Instructions for the task: After reading the listing below, copy it out exactly.

The data:
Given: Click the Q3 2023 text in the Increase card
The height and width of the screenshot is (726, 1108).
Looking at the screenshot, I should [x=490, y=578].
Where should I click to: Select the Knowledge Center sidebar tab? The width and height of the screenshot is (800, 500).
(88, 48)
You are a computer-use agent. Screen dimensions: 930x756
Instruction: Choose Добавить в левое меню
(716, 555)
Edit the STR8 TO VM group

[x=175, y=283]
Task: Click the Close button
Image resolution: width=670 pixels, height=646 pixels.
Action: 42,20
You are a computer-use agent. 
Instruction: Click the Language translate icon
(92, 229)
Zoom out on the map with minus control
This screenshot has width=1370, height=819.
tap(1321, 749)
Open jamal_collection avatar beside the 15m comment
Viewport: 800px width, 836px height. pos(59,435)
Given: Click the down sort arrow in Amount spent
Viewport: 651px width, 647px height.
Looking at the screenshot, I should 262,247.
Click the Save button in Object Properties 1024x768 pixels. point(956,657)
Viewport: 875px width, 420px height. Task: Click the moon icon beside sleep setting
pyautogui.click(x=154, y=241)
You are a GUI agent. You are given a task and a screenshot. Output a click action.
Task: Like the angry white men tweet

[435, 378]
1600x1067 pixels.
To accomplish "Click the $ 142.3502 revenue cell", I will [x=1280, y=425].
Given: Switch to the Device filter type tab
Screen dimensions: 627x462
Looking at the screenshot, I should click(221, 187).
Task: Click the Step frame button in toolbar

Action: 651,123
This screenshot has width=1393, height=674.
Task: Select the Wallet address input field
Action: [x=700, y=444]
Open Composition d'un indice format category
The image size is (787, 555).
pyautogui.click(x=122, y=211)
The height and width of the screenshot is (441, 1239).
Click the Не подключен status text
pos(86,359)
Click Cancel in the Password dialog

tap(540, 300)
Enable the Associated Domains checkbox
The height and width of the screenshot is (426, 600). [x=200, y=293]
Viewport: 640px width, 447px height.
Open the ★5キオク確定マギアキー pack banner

Response for this exercise:
Given: Click the Q3 2023 text in the Increase card
The height and width of the screenshot is (726, 1108).
Looking at the screenshot, I should [x=490, y=578].
Where should I click to: Select the Knowledge Center sidebar tab? The width and height of the screenshot is (800, 500).
(88, 48)
You are a computer-use agent. Screen dimensions: 930x756
Instruction: Choose Добавить в левое меню
(716, 555)
Edit the STR8 TO VM group

[x=175, y=283]
Task: Click the Close button
Image resolution: width=670 pixels, height=646 pixels.
Action: 42,20
You are a computer-use agent. 
Instruction: Click the Language translate icon
(92, 229)
Zoom out on the map with minus control
This screenshot has width=1370, height=819.
tap(1321, 749)
Open jamal_collection avatar beside the 15m comment
Viewport: 800px width, 836px height. pos(59,435)
Given: Click the down sort arrow in Amount spent
Viewport: 651px width, 647px height.
Looking at the screenshot, I should 262,247.
Click the Save button in Object Properties 1024x768 pixels. point(956,657)
Viewport: 875px width, 420px height. Task: Click the moon icon beside sleep setting
pyautogui.click(x=154, y=241)
You are a GUI agent. You are given a task and a screenshot. Output a click action.
Task: Like the angry white men tweet

[435, 378]
1600x1067 pixels.
To accomplish "Click the $ 142.3502 revenue cell", I will [x=1280, y=425].
Given: Switch to the Device filter type tab
Screen dimensions: 627x462
Looking at the screenshot, I should click(221, 187).
Task: Click the Step frame button in toolbar

Action: 651,123
This screenshot has width=1393, height=674.
Task: Select the Wallet address input field
Action: [x=700, y=444]
Open Composition d'un indice format category
The image size is (787, 555).
pyautogui.click(x=122, y=211)
The height and width of the screenshot is (441, 1239).
Click the Не подключен status text
pos(86,359)
Click Cancel in the Password dialog

tap(540, 300)
Enable the Associated Domains checkbox
The height and width of the screenshot is (426, 600). [x=200, y=293]
Viewport: 640px width, 447px height.
Open the ★5キオク確定マギアキー pack banner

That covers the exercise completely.